**Supplied material:**
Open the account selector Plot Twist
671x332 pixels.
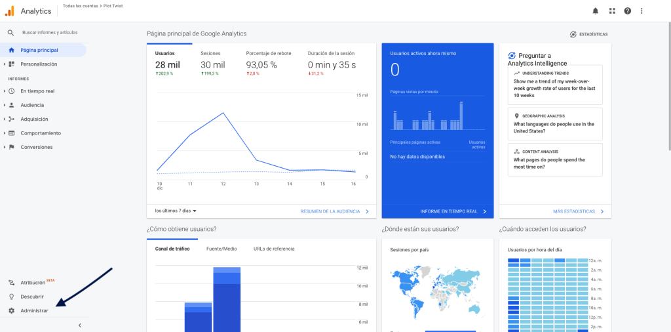point(92,6)
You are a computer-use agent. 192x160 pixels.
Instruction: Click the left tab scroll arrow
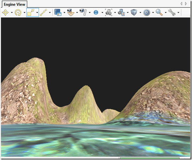point(181,4)
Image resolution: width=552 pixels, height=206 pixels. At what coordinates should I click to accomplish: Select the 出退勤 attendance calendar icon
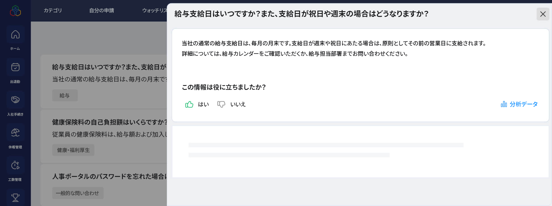point(15,67)
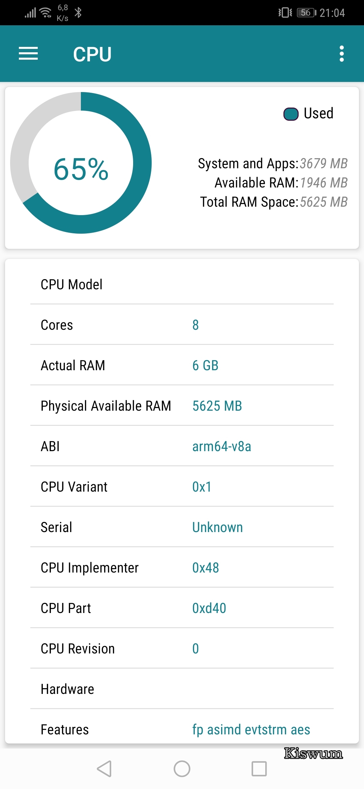
Task: Tap the Android home circle button
Action: click(182, 769)
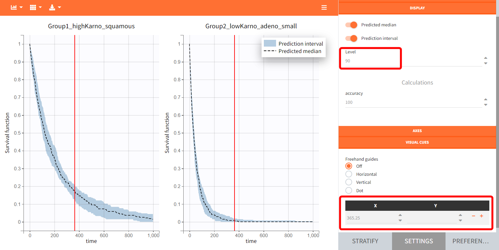Toggle the Predicted median switch
The image size is (499, 250).
pyautogui.click(x=351, y=25)
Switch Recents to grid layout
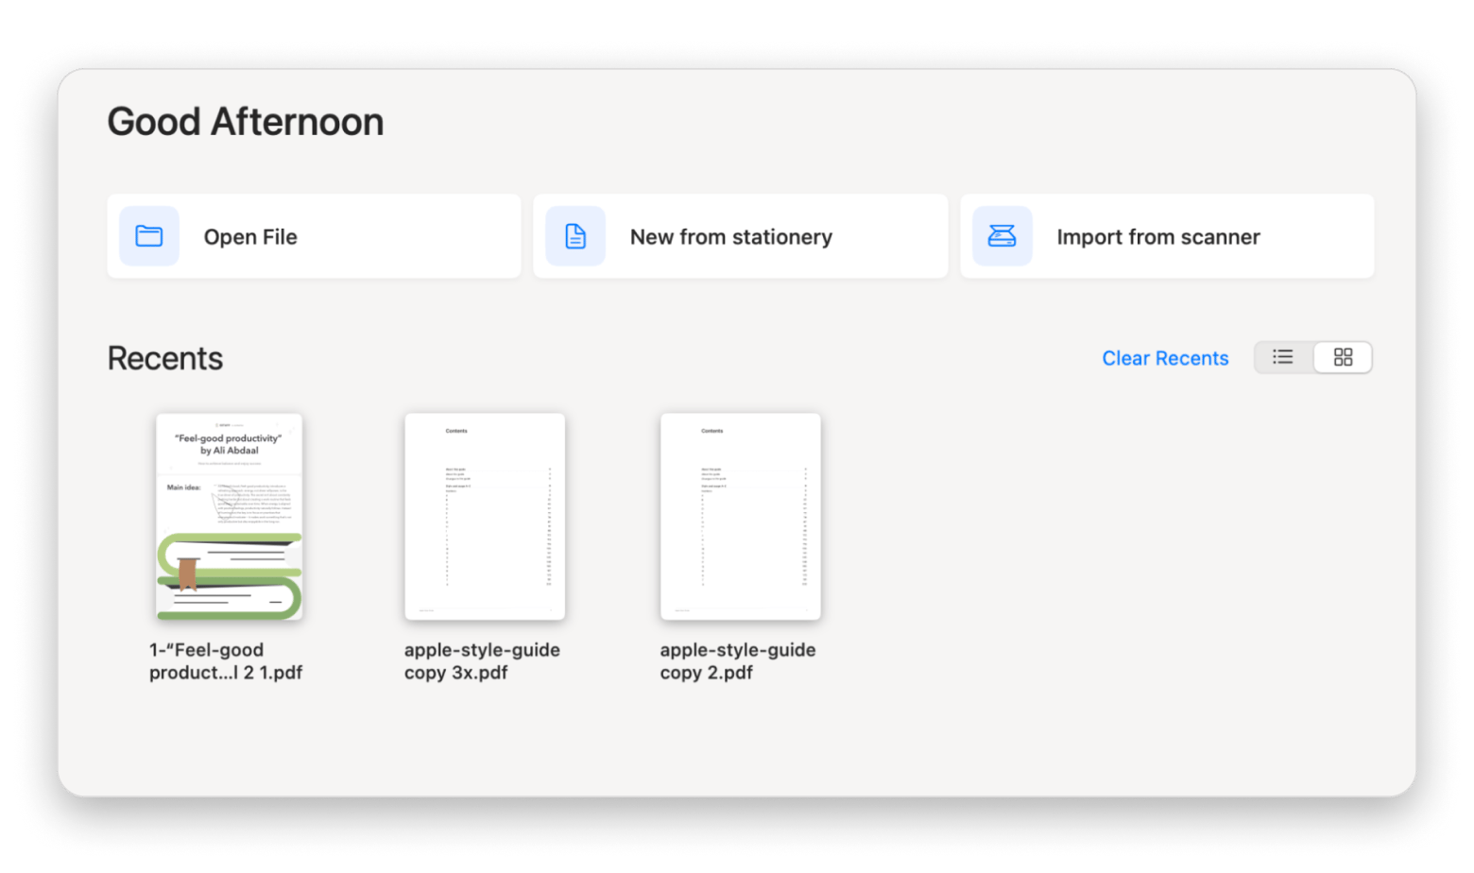Image resolution: width=1474 pixels, height=873 pixels. [x=1343, y=357]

**Exercise instructions:**
Produce a word-for-word copy of the records, omitting all images.

**Solution:**
Open the account selector Plot Twist
671x332 pixels.
point(92,6)
You are a computer-use agent. 192x160 pixels.
Instruction: Click the left tab scroll arrow
point(181,4)
Image resolution: width=552 pixels, height=206 pixels. At what coordinates should I click to accomplish: Select the 出退勤 attendance calendar icon
point(15,67)
Task: Tap the Android home circle button
Action: click(182, 769)
Toggle the Predicted median switch
The image size is (499, 250).
pyautogui.click(x=351, y=25)
Switch Recents to grid layout
Image resolution: width=1474 pixels, height=873 pixels. [x=1343, y=357]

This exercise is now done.